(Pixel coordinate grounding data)
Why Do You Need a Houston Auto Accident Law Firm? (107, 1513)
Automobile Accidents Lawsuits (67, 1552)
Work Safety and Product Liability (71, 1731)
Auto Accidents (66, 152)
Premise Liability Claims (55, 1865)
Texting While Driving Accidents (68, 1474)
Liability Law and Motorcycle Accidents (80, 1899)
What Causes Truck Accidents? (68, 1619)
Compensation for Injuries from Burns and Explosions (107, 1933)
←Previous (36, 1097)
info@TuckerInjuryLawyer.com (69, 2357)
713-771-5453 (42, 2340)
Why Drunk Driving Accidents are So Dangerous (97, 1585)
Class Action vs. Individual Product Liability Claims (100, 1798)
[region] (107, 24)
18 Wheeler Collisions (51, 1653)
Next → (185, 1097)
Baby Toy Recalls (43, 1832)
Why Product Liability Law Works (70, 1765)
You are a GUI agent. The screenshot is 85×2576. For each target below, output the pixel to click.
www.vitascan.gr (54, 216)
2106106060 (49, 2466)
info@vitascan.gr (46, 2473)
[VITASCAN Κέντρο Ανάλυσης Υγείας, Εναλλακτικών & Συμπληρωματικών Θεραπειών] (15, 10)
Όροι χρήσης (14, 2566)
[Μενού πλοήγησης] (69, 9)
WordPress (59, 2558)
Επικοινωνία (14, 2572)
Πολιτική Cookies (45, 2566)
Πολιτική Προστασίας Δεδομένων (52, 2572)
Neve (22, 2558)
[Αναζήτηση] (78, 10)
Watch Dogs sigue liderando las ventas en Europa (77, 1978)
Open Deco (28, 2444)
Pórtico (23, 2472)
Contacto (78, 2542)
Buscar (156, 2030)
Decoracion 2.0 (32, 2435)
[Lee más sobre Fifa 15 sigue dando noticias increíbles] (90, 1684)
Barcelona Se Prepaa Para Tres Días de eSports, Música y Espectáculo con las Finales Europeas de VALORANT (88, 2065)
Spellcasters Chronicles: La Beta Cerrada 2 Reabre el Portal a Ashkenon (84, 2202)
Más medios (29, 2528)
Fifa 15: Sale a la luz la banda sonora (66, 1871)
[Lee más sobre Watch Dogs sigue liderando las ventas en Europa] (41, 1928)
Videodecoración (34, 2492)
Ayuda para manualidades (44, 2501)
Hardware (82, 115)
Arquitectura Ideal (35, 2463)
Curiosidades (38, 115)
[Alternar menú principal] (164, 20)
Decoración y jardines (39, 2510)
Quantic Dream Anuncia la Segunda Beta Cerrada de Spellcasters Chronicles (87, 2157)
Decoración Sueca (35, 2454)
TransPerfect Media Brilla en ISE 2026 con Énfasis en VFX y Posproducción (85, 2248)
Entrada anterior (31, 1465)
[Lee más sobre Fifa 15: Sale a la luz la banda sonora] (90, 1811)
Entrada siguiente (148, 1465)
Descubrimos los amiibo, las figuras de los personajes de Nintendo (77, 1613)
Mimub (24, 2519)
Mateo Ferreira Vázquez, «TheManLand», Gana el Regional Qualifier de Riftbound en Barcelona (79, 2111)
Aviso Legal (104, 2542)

— Exercise —
Word for word, write out every entry shown above.

— Task response —
Why Do You Need a Houston Auto Accident Law Firm? (107, 1513)
Automobile Accidents Lawsuits (67, 1552)
Work Safety and Product Liability (71, 1731)
Auto Accidents (66, 152)
Premise Liability Claims (55, 1865)
Texting While Driving Accidents (68, 1474)
Liability Law and Motorcycle Accidents (80, 1899)
What Causes Truck Accidents? (68, 1619)
Compensation for Injuries from Burns and Explosions (107, 1933)
←Previous (36, 1097)
info@TuckerInjuryLawyer.com (69, 2357)
713-771-5453 (42, 2340)
Why Drunk Driving Accidents are So Dangerous (97, 1585)
Class Action vs. Individual Product Liability Claims (100, 1798)
[region] (107, 24)
18 Wheeler Collisions (51, 1653)
Next → (185, 1097)
Baby Toy Recalls (43, 1832)
Why Product Liability Law Works (70, 1765)
You are a GUI agent. The screenshot is 85×2576. For each target below, output the pixel to click.
www.vitascan.gr (54, 216)
2106106060 (49, 2466)
info@vitascan.gr (46, 2473)
[VITASCAN Κέντρο Ανάλυσης Υγείας, Εναλλακτικών & Συμπληρωματικών Θεραπειών] (15, 10)
Όροι χρήσης (14, 2566)
[Μενού πλοήγησης] (69, 9)
WordPress (59, 2558)
Επικοινωνία (14, 2572)
Πολιτική Cookies (45, 2566)
Πολιτική Προστασίας Δεδομένων (52, 2572)
Neve (22, 2558)
[Αναζήτηση] (78, 10)
Watch Dogs sigue liderando las ventas en Europa (77, 1978)
Open Deco (28, 2444)
Pórtico (23, 2472)
Contacto (78, 2542)
Buscar (156, 2030)
Decoracion 2.0 (32, 2435)
[Lee más sobre Fifa 15 sigue dando noticias increíbles] (90, 1684)
Barcelona Se Prepaa Para Tres Días de eSports, Música y Espectáculo con las Finales Europeas de VALORANT (88, 2065)
Spellcasters Chronicles: La Beta Cerrada 2 Reabre el Portal a Ashkenon (84, 2202)
Más medios (29, 2528)
Fifa 15: Sale a la luz la banda sonora (66, 1871)
[Lee más sobre Watch Dogs sigue liderando las ventas en Europa] (41, 1928)
Videodecoración (34, 2492)
Ayuda para manualidades (44, 2501)
Hardware (82, 115)
Arquitectura Ideal (35, 2463)
Curiosidades (38, 115)
[Alternar menú principal] (164, 20)
Decoración y jardines (39, 2510)
Quantic Dream Anuncia la Segunda Beta Cerrada de Spellcasters Chronicles (87, 2157)
Decoración Sueca (35, 2454)
TransPerfect Media Brilla en ISE 2026 con Énfasis en VFX y Posproducción (85, 2248)
Entrada anterior (31, 1465)
[Lee más sobre Fifa 15: Sale a la luz la banda sonora] (90, 1811)
Entrada siguiente (148, 1465)
Descubrimos los amiibo, las figuras de los personajes de Nintendo (77, 1613)
Mimub (24, 2519)
Mateo Ferreira Vázquez, «TheManLand», Gana el Regional Qualifier de Riftbound en Barcelona (79, 2111)
Aviso Legal (104, 2542)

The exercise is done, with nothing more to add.